Mais j’ai décidé que Marie Grain de Sel ne génèrerait pas d’argent. Qu’il n’y aurait pas de billets sponsorisés, ni de publicités ici. Si je veux gagner de l’argent avec un blog un jour, il faudra que j’en crée un autre.

Ce que j’ai gagné, avant tout, avec mes 320 « j’aimes » ? Un très bon moment. Je me suis beaucoup amusée.
Mes copines du Net sont entrées dans la danse sans réfléchir. Pour s’amuser avec moi. Pour être solidaires. Pour partager quelque chose, en tout cas.
Il y a eu une étincelle, dans cet instant-là. Une fraction de secondes qui nous a réunis autour de ma demande. Quelque chose de bon.

Et l’énergie que j’avais mise à formuler ma demande a fait boule de neige avec l’énergie que les gens ont mis à y répondre. Tout s’est décuplé et le résultat obtenu a dépassé ma demande.
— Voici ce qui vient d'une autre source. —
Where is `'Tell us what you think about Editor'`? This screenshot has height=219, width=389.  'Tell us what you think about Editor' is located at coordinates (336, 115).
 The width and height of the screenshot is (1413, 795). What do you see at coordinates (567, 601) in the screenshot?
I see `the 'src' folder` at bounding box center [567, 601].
En faisant le bilan de cette expérience, dimanche soir, j’ai pensé aux autres décisions que je peux prendre.
Que je peux (dois ?) me donner la permission de formuler.
Je peux décider d’être heureuse. Ça n’empêche pas au malheur d’exister dans ma vie : ça me permet de capitaliser davantage sur mes instants de bonheur.

Je peux décider, à 5 ans, de partir à Brest. Le dire tout haut, le répéter.
Et être ici, dans ma maison, dans mon quartier de la rive gauche, à 31 ans.

Je ne crois pas que les choses nous tombent dessus dès lors que nous les demandons. Rien ne tombe de nulle part.
Je crois que, dès lors que nous avons exprimé notre demande, nous nous mettons dans la meilleure position pour nous donner à nous-même ce que nous avons décidé de vouloir.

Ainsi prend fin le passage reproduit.